Therapie mit dem Low-Level-Laser

20. März 2011 by: Gesundheits Redaktion

Der niederenergetische Laser – also der Low Power Laser – kommt in vielen Bereichen der Medizin zum Einsatz, vor allem bei Schmerzen am Bewegungsapparat hat sich diese Lasertherapie bewährt. Entzündungen und Schmerzen, die auf altersbedingten Verschleiß zurück zu führen sind (Arthrose), lassen sich mit ihm erfolgreich behandeln.

Zwei Methoden der Low-Level-Laser Therapie sind grundsätzlich zu unterscheiden: Eine gezielte Behandlung von Akupunkturpunkten und das flächige Bestrahlen von Körperteilen. Die erste Methode ist eine gute Alternative zur klassischen Nadel-Akupunktur – vor allem für Kinder oder Menschen, die Angst vor Spritzen beziehungsweise Nadeln haben.

Therapie wirkt sich positiv auf den Stoffwechsel aus

Insbesondere bei der Regeneration von Zellen ist der Low-Level-Laser besonders effektiv. Die Zellteilungsrate, der Stoffwechsel und die Wundheilung lassen sich durch diese Therapie positiv beeinflussen, sie stimuliert das Immunsystem und zeigt schmerzstillende und entzündungshemmende Effekte. Die entzündungshemmende Wirkung setzt dadurch ein, dass das Gewebe die Energie der Lichtstrahlen – die Photonen – absorbiert. Die Energie dieses Laserlichts bewegt sich – im Gegensatz zum konventionellen Laser – im Milliwatt-Bereich. Das Laserlicht durchdringt die unteren Hautschichten und löst damit eine heilsame Biostimulation des Stoffwechsels im Bindegewebe aus. Eine Therapie mit dem Low-Level-Laser ist absolut schmerzfrei, zeigt keinerlei Nebenwirkungen und die meisten Patienten vertragen sie gut.
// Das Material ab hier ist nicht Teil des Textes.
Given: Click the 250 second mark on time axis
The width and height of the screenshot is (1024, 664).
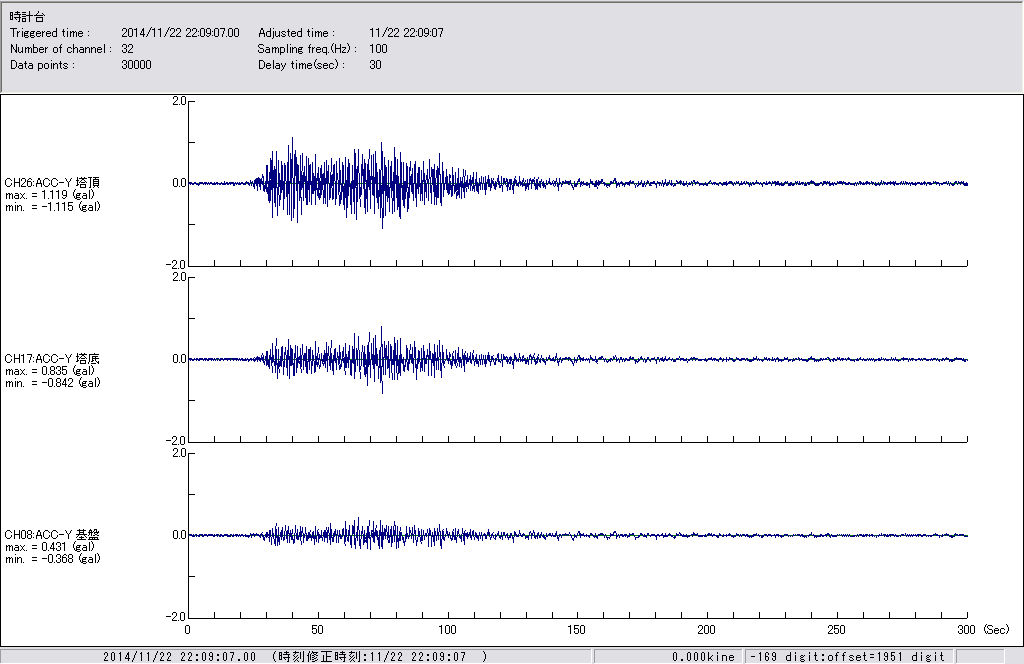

Verwendungsspezifische Geräte

Für die Low-Level-Laser Therapie sind verschiedene Geräte auf dem Markt, je nach dem Schwerpunkt der Behandlungen für Flächenlaserbehandlung oder Akupunkturbestrahlung mit den unterschiedlichen Leistungsstärken. Natürlich sind die Geräte auch verwendungsspezifisch für Sportmedizin, Dermatologie, Orthopädie oder Zahnmedizin erhältlich. Die Anwendung und Handhabung aller Geräte ist sicher – nur auf den Schutz der Augen des Patienten und seine eigenen sollte der Therapeut immer achtgeben.